Probing cool giants in unresolved galaxies using fluctuation eigenspectra: A demonstration using high-resolution MUSE observations of NGC 5128

Abstract

I describe and demonstrate a new approach to using spectroscopic data to exploit Poisson sampling fluctuations in unresolved stellar populations. The method is introduced using spectra predicted for independent samples of stars from a 10 Gyr population using a simple stochastic spectral synthesis model. A principal components analysis shows that >99 per cent of the spectral variation in the red-optical can be attributed to just three ‘fluctuation eigenspectra’, which can be related to the number of giant stars present in each sample, and their distribution along the isochrone. The first eigenspectrum effectively encodes the spectrum of the coolest giant branch stars, and is equivalent to the ratio between high- and low-flux pixels discussed in previous literature.
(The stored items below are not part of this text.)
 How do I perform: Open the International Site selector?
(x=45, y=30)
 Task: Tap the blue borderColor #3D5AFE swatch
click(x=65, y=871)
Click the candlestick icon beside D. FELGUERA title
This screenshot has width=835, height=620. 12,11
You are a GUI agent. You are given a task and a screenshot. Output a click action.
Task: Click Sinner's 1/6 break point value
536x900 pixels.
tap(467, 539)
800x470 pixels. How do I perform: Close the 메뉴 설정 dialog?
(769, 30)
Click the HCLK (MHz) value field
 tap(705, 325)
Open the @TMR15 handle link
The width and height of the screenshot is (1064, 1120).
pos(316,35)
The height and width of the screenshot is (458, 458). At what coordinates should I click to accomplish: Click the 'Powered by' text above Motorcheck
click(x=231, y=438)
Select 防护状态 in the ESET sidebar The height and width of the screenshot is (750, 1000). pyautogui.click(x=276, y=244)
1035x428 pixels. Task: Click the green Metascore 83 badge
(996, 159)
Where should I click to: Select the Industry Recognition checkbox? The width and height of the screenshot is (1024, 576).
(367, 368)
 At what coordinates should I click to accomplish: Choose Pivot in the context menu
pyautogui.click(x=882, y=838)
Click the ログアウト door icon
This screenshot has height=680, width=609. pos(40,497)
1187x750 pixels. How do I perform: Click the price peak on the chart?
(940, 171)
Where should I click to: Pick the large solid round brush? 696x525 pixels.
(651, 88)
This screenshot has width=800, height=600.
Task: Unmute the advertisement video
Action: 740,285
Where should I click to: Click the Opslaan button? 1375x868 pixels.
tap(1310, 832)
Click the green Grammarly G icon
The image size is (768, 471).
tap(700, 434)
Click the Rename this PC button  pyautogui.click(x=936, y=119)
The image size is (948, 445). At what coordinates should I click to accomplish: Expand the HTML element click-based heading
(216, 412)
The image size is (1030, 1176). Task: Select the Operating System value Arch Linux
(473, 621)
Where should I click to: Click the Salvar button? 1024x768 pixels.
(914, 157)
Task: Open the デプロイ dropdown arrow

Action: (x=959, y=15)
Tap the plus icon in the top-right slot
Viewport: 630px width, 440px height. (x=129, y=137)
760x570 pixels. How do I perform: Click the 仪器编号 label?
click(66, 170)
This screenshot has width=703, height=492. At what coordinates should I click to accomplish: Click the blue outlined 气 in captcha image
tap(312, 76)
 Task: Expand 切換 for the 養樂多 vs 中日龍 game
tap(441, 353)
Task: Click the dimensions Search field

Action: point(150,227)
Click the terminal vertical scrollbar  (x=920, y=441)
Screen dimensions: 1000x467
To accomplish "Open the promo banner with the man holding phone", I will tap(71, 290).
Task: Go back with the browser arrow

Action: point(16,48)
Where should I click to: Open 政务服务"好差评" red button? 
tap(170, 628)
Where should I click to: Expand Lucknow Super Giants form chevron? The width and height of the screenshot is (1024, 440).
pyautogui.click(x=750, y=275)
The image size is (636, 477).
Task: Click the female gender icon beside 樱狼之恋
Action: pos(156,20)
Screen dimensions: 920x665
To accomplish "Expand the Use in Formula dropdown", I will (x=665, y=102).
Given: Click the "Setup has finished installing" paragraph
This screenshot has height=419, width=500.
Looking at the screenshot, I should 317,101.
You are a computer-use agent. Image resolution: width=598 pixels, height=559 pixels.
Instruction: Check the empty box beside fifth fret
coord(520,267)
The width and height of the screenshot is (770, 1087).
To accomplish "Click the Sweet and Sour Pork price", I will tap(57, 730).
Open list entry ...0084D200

The second and third eigenspectra carry higher-order information from which the giant-star spectral sequence can in principle be reconstructed. I demonstrate the method in practice using observations of part of NGC 5128, obtained with the MUSE narrow-field adaptive optics mode. The expected first eigenspectrum is easily recovered from the data, and closely matches the model results except for small differences around the Ca II triplet. The second eigenspectrum is below the noise level of the present observations. A future application of the method would be to the cores of giant ellipticals to probe the spectra of cool giant stars at high metallicity and with element abundance patterns not accessible in the Milky Way.